Dans les environnements modernes basés sur Active Directory, le protocole Kerberos est un pilier de l'authentification réseau. Il garantit des échanges sécurisés entre utilisateurs et services grâce à un système de tickets cryptographiques. Cependant, sa complexité et certaines de ses configurations peuvent être exploitées pour des attaques sophistiquées. Parmi elles, le Kerberoasting est particulièrement redoutable : il exploite les mécanismes internes de Kerberos pour compromettre des comptes de service. Cet article propose de démystifier le protocole Kerberos et d'expliquer les bases de cette attaque pour mieux comprendre ses enjeux et comment tenter de s'en protéger.
Afin d'expliquer de façon simple et claire le fonctionnement du protocole Kerberos, je vais utiliser une métaphore, celle du manège forain.
Pour accéder au manège, il faut d'abord aller acheter un ticket, cela correspond à la demande de TGT dans Kerberos. Après avoir payé on récupère le ticket et va dans la file d'attente. Quand on souhaite accéder au manège, une personne va récupérer notre ticket pour vérifier qu'on a le droit de monter sur le manège. Cela correspond à la demande de TGS. Quand le forain récupère notre ticket, il nous donne l'accès au manège et nous avons donc le droit de faire le tour de manège. Cela correspond au droit d'accéder et d'utiliser le service que nous souhaitons.
L'attaque Kerberoasting repose sur l'exploitation du protocole Kerberos. Elle consiste en un attaquant disposant d'un compte utilisateur valide dans le domaine qui demande un ticket Kerberos. Ce ticket contient des informations chiffrées avec le mot de passe du compte de service ciblé, et il permet d'accéder au service ciblé par l'attaquant. Ce dernier va ensuite chercher à récupérer le mot de passe du compte de service, en hors-ligne, afin de ne pas être détecté.

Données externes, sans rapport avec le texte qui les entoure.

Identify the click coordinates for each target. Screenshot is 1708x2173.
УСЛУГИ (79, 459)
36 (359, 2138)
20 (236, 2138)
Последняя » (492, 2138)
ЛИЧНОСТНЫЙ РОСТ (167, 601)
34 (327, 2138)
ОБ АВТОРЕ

Il est possible de retrouver le mot de passe dans un cas particulier, celui où le compte de service est un compte utilisateur et non un compte machine. Ce dernier détail est important, car les comptes machine possèdent des mots de passe très complexes (120 caractères générés aléatoirement) alors que les comptes utilisateur sont créés manuellement et le mot de passe défini est beaucoup plus facile à retrouver.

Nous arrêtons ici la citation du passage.